◆ **Document passage**
- - -
At issue in the case was whether the term “administrative” means that the exclusionary provision under the U.S. False Claims Act applies to records available at the state and local level. The federal government and the original plaintiff argued that the provision should be limited to federal reports, saying that if it extended to all information made public down to the local level, it would effectively gut the whistleblower law.

Whistleblowers who report a false claim against the government may be entitled to 15% to 25% of any money that the government recovers from the offenders under the qui tam provision of the False Claims Act. In return, the whistleblower must be the first to bring the case to the government’s attention, and must not publicize the claim until the DOJ decides to prosecute the claim.

The high court determined that the False Claims Act does not support an interpretation that the law limited what should be considered public disclosure to only federal records. Justice John Paul Stevens, writing for the majority, pointed out that quite often the Department of Justice (DOJ) can not monitor all of the federal reports made public for signs of wrongdoing, but those reports would still be exempt from use by a whistleblower to bring a lawsuit on behalf of the government.

 “Just how accessible to the Attorney General a typical state or local source will be, as compared to a federal source, is an open question,” Justice Stevens wrote. “And it is not even the right question. The statutory touchstone, once again, is whether the allegations of fraud have been ‘publicly disclosed,’ not whether they have landed on the desk of a DOJ lawyer.”

 Justices Stephen Breyer and Sonia Sotomayor dissented. Sotomayor said that the wording of the False Claims Act should be limited to federal application, and that if Congress had intended for public disclosure to apply to state and local sources, the act should have said so specifically.

The ruling’s effect will be limited on whistleblower lawsuits brought regarding Medicare and Medicaid fraud, due to language in the recently passed health care reform package that specifies state and local records are not considered public disclosures for the sake of the False Claims Act. Justice Stevens said that the new language will only apply to future cases, however, and not lawsuits that have already been filed.
- - -
◆ **How to complete this task**
Return the part of the False Claims Act ruling passage from "Whistleblowers who report" to "of the government.", copied word for word.

(Recorded data)
- - -
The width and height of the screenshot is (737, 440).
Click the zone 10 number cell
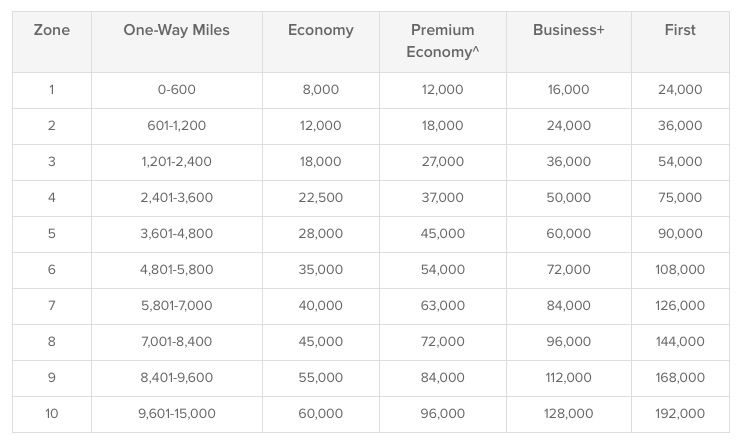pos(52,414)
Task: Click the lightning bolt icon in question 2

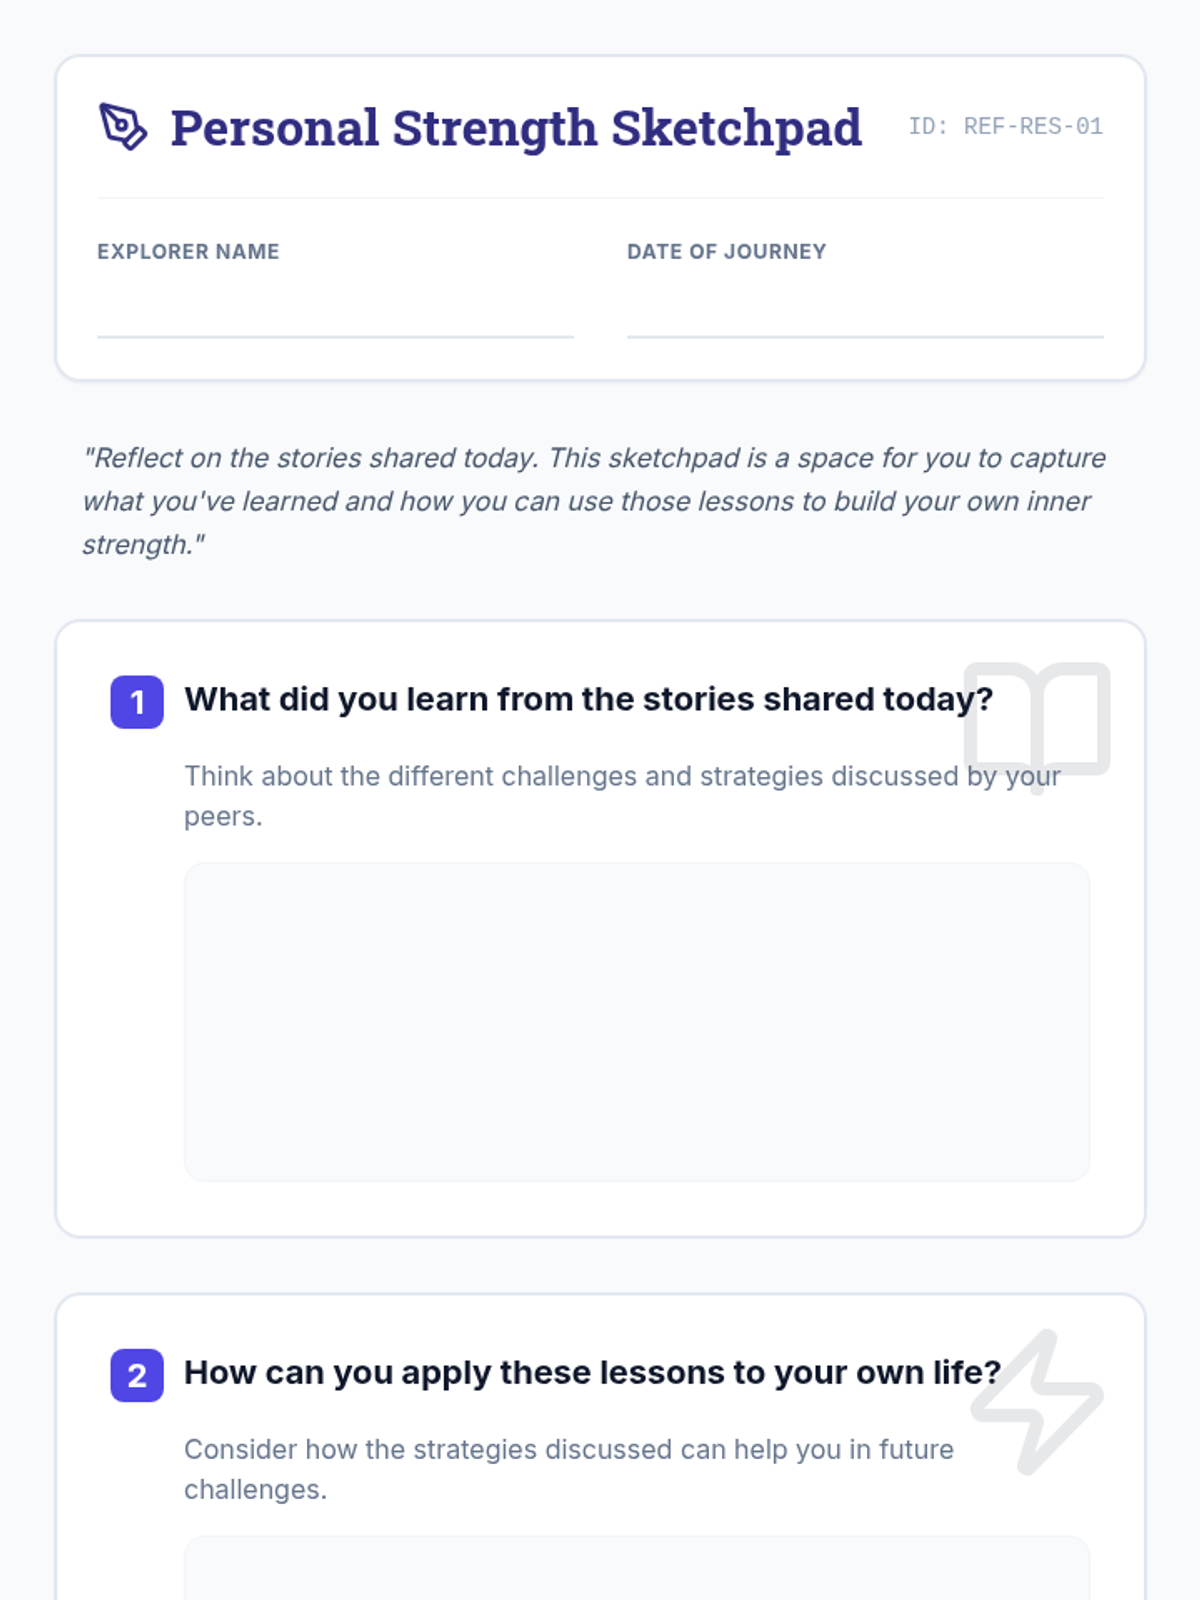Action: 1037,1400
- - -
◆ **Solution below**
Whistleblowers who report a false claim against the government may be entitled to 15% to 25% of any money that the government recovers from the offenders under the qui tam provision of the False Claims Act. In return, the whistleblower must be the first to bring the case to the government’s attention, and must not publicize the claim until the DOJ decides to prosecute the claim.

The high court determined that the False Claims Act does not support an interpretation that the law limited what should be considered public disclosure to only federal records. Justice John Paul Stevens, writing for the majority, pointed out that quite often the Department of Justice (DOJ) can not monitor all of the federal reports made public for signs of wrongdoing, but those reports would still be exempt from use by a whistleblower to bring a lawsuit on behalf of the government.